主人公、未だ『最強』ならず。されど、最強でなくてもかっこいいんだよ!!

※25話現在のレビューとなります※

趣味・嗜好・好き嫌い。
それら、人それぞれおありのことと思いますが、もし「かっこいい」主人公がお好きなら、どうか少しだけ貴重なお時間を割いて、本作に触れてみていただけたら、と思います。何卒。
なにせ、レビュー本文として推奨される「良かった点」――本作においては、まさしくそこに尽きるのです。いや、かっこいいんですよ主人公。

主人公・出雲桃太は未だ「最強」ではありません。タグにそうついてるんだからいずれ最強になるんだと思いますが、今のところはまばゆい才能の萌芽こそあれ、強大な異能たるの"鬼の力”を持てなかった外れ者、強大な敵の前には力弱い劣等生でしかありません。
それでも。異能に選ばれずとも積み重ねてきた鍛錬と、恐らくは天性の勘の良さ、思い切りの良さで、強大な"鬼の力”を振るう敵の猛威を搔い潜り渡り合う彼の姿を、私は心から「かっこいい」と思ったのです。
そのシーンをまざまざと鮮やかに脳裏へ想い描き、その鮮やかさに痺れてしまったのです。
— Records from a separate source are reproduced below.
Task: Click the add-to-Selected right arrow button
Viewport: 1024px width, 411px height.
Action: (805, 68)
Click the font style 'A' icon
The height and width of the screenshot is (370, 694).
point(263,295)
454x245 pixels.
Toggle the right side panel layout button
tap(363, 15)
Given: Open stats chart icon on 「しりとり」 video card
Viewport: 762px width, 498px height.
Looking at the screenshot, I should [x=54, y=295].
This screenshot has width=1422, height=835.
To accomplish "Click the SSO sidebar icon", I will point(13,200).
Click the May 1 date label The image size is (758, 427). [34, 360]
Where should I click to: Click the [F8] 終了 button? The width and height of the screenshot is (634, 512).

彼は未だ最強ならずとも、強大な敵を前にしてなお輝きつづける主人公でした。
なら、いずれ彼が最強となったなら?

そんなもん、かっこよくない訳がないよなぁ!!!??

そのかっこよさを成さしめる確かな筆致で、この物語は紡がれています。
描写が厚いとか巧みというのとは少し矛先が異なり、読みやすさを損なわないところまで描写を「削り出して」いる巧さではないか、などと感じていますが、どうでしょうか。

そして、文字通りの『鬼』と化した悪鬼どもを、時には鮮やかなまでの一瞬で、また時には苛烈な凌ぎ合いの末に下してゆくであろういつかの未来を、この「おとぎばなし」が見せてくれるのを期待しつつ――この先の展開を待っている次第の私です。